Schwieriges Pflanzenschutzjahr
Besonders die pilzlichen Schaderreger stellten ein grosses Problem dar im regenreichen Sommer 2021. Der falsche Mehltau an Zwiebeln wütete z.B. besonders stark. Konnten die Produzenten die Situation durch regelmässige Fungizidbehandlungen in der ersten Saisonhälfte noch einigermassen handhaben, schlug die Krankheit ab Juli voll durch. Gerade im Juli war dann nicht mehr die Frage ob man überhaupt behandeln soll, sondern mehr ob es überhaupt ein Behandlungsfenster gab bei dem man mit der Feldspritze ins Feld fahren konnte. Auch an einem in Wülflingen angelegten Kleinversuch in Zwiebeln zeigte sich in den unbehandelten Kontrollparzellen so starker Mehltaubefall, dass ein eigentlicher Schlottenknick, d.h. das Umfallen des Zwiebellaubs als Zeichen der Abreife, nicht mehr festgestellt werden konnte, weil schlicht kein gesundes Laub mehr vorhanden war.

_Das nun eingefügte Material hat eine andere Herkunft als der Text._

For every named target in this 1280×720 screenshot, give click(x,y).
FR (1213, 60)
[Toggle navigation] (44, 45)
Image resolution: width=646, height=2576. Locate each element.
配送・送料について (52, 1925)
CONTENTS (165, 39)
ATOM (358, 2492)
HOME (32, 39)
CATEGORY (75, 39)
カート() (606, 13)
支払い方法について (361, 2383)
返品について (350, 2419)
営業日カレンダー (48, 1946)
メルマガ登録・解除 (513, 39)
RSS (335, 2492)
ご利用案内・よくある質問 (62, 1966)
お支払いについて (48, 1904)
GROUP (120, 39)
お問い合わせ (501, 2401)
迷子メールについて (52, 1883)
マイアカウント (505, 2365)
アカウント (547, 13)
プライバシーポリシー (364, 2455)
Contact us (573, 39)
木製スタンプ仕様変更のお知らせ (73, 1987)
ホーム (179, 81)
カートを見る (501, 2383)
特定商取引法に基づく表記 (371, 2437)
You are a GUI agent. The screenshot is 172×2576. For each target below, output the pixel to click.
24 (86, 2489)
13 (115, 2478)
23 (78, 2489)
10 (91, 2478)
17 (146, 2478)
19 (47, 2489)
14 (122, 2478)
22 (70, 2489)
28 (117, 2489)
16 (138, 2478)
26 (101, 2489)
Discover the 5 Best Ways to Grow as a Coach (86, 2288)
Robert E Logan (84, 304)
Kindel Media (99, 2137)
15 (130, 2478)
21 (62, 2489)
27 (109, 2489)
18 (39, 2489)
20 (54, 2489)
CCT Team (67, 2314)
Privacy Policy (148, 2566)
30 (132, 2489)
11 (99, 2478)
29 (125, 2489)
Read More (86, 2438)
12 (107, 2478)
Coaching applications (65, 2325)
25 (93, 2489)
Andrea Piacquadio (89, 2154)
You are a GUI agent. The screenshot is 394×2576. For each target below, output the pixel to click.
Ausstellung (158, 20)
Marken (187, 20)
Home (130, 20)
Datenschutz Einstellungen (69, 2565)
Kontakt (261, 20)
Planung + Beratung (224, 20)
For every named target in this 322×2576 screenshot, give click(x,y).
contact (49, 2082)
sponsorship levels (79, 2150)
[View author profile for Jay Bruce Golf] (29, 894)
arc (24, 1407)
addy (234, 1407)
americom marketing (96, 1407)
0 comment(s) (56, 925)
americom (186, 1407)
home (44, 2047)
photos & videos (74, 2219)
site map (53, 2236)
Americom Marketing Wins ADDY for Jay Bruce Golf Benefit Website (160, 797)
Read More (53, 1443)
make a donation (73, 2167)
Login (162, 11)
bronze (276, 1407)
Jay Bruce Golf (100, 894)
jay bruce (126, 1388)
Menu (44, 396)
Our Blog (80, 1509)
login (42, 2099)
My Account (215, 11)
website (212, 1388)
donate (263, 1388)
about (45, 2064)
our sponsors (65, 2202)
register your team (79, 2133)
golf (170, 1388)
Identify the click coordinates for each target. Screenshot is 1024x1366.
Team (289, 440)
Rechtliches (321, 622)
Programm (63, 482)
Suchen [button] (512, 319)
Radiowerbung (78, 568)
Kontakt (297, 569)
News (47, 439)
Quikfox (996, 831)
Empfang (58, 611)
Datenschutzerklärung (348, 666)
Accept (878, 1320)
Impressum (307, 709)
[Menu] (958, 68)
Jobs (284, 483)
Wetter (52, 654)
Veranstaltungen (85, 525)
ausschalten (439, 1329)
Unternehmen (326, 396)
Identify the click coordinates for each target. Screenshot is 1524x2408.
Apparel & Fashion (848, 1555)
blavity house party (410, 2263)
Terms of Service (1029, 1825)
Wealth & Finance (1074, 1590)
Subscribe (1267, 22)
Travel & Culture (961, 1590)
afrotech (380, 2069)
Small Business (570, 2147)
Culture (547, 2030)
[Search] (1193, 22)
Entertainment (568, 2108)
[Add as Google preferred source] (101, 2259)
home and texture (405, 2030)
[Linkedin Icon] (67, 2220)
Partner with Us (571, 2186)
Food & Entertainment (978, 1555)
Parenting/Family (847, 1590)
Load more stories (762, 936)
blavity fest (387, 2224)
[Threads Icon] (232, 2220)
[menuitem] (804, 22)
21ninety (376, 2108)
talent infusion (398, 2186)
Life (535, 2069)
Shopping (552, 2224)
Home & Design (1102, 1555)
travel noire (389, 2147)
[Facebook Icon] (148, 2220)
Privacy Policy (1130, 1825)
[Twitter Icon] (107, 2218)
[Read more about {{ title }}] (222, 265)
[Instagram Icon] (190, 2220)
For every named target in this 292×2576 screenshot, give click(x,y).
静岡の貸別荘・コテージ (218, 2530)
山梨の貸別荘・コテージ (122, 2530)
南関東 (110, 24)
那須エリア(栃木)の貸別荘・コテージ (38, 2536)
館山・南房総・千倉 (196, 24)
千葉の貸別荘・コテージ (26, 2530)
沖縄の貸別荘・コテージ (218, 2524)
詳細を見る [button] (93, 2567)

Angesichts eines solchen Jahres wie 2021 bereitet das Wegfallen des Fungizid-Wirkstoffs Mancozeb auf die nächste Saison hin im Zwiebelanbau besondere Sorgen. Geerntet wurde zum Zeitpunkt des Verfassens dieses Artikels in Zwiebeln dann aber doch noch, wenn auch die Kaliber der Zwiebeln ungewöhnlich klein waren. Wie gut sich diese Zwiebeln im Lager halten werden, bleibt zudem ein grosses Fragezeichen.
Abschliessend bleibt das Gemüsejahr 2021 von den Produktionsbedingungen her als besonders herausfordernd in Erinnerung. Wenn man dem Jahr etwas Positives abgewinnen kann, dann vielleicht das höhere Preisniveau der Produzentenpreise verglichen mit den Vorjahren. Es bestätigt sich einmal mehr das Sprichwort nachdem man an einer Gemüsekultur nur einmal Freude hat, entweder am Kulturstand im Feld oder an der Verkaufsfront, aber selten an beiden Orten.